If 2020 was anything of an example for workforce and project planning, we should be looking at 2021 as the year to give our teams more space to think, reflect and refine.





Many projects, particularly payroll and workforce management projects, have a very thin margin of error to begin with. AgileExperts Client Engagement Director, Steve Keenaghan explains in this article why it is important to factor in headroom and downtime into your project planning.


“With the C-Suite and Programme Office expecting project estimation to be an exact science, and project team members to be at 100% utilisation at all time, minor events throughout the project lifecycle can have a major impact on project cost, schedule and team motivation.”

What are some of the common factors that create project planning errors that we see?


Building in margin for risk, but no margin for error


Good estimation assesses the level of known risk attached to a project.

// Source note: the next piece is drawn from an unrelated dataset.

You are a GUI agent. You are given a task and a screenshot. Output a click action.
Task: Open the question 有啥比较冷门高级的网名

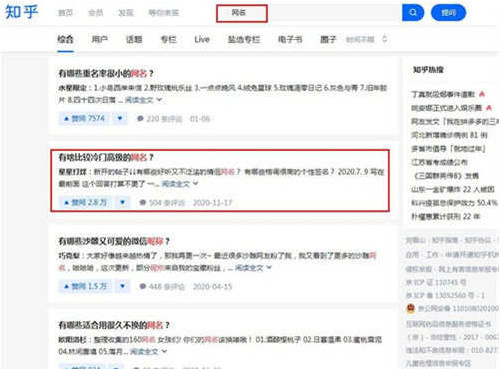[x=106, y=157]
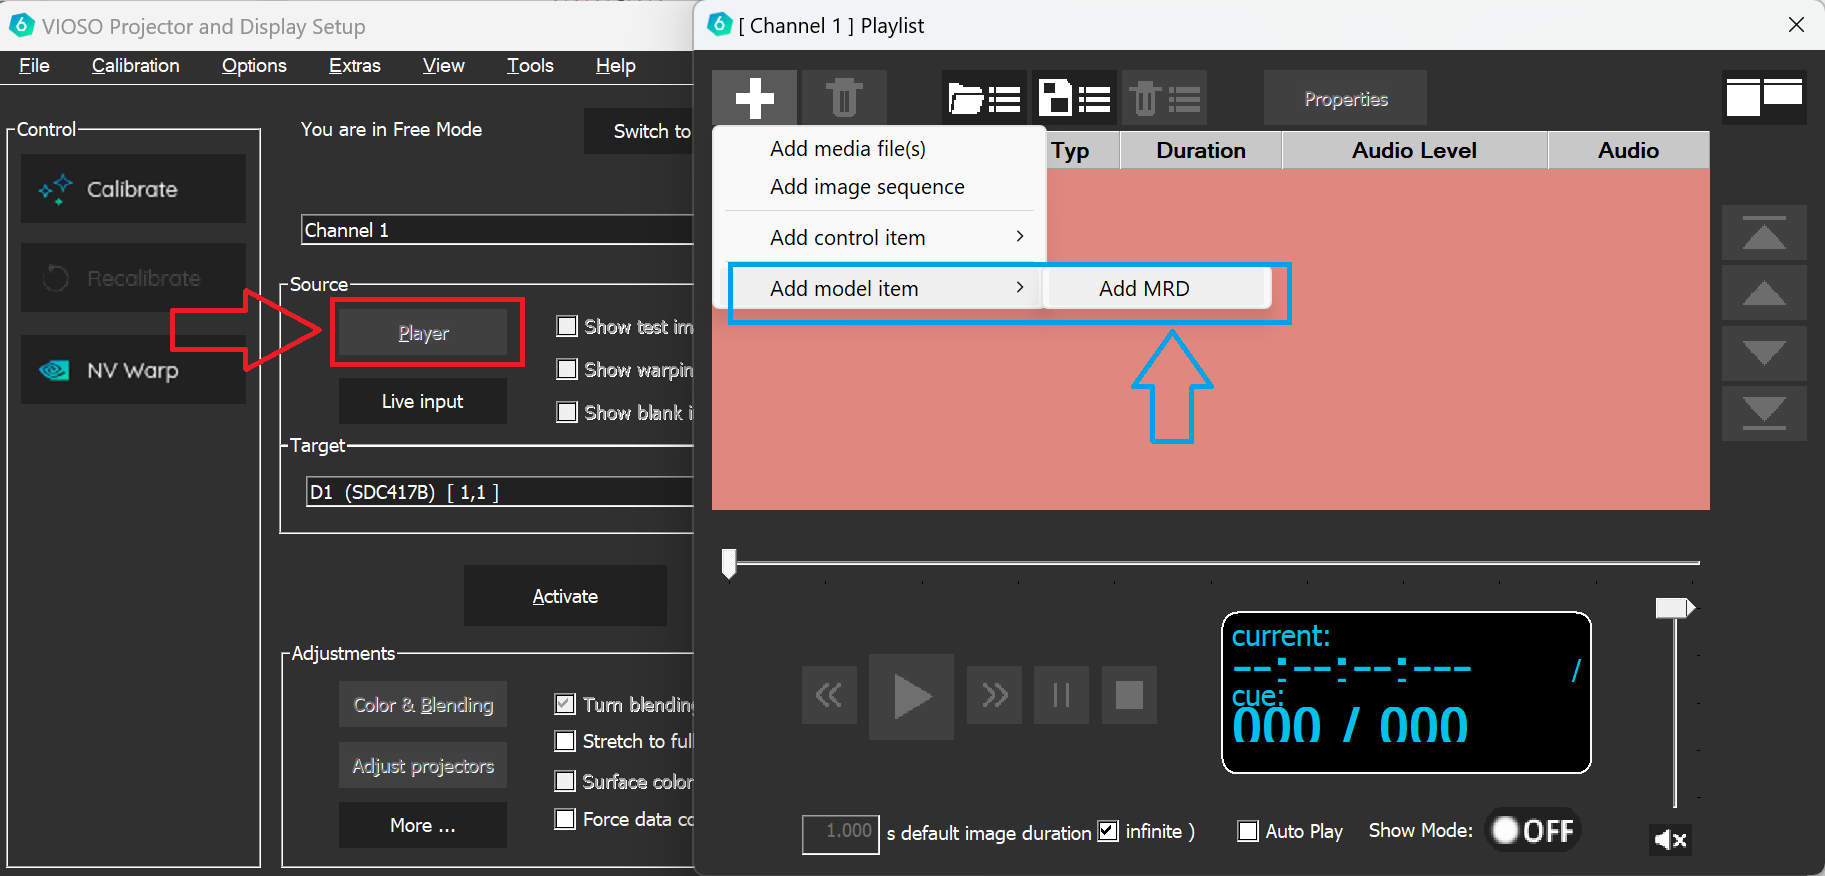Open the Channel 1 dropdown

tap(497, 230)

In a complex project, such as a payroll or workforce management project, this is determined by a variety of factors including governance, team maturity, third party involvement, technology, integration of business departments and requirements definition. The higher the risk, the greater the contingency i.e. the effort/cost margin added to the hours and price to deal with the uncertainty deriving from risk.

Projects are usually estimated and scoped up with the ‘minimum cost to deliver’ framework in mind. This is frugal, and looked at favourably by the C-Suite, however, this approach intentionally minimises acceptable risk margin and does not provide any headroom for mistakes or rework.


The project risk factor in estimates is based on the experience of the individual or organisation, and these risks factors are designed to cater for the ‘known unknowns”. If the project encounters a black swan event, i.e., “an unknown unknown”, or realignment of priorities is required, there is little room to manoeuvre to ensure delivery on time as the margin for error is too small.


"We know that good project planning tries to capture these events as risks or key assumption in the project plan to cover some of these eventualities, but the key point is that all estimates are just that, they are estimates only and are usually wrong, unless you are using stochastic estimating in conjunction with Monte Carlo modelling."

If we accept that all estimates are usually wrong, we need to plan the project and take this into account, we need to be agile, pragmatic and flexible by building in some headroom to our plan.


Crucially this headroom also enables the project team to accelerate at certain times, such as key milestone events without reliance on teams working harder not smarter.


Scheduling your resources at less than 100% utilisation


Estimates of resources required for a project, in terms of utilisation, typically build from the scope of known tasks or milestones. These are then broken down into ‘hours to achieve’ and allotted to a dedicated resource, often a full-time equivalent (FTEs).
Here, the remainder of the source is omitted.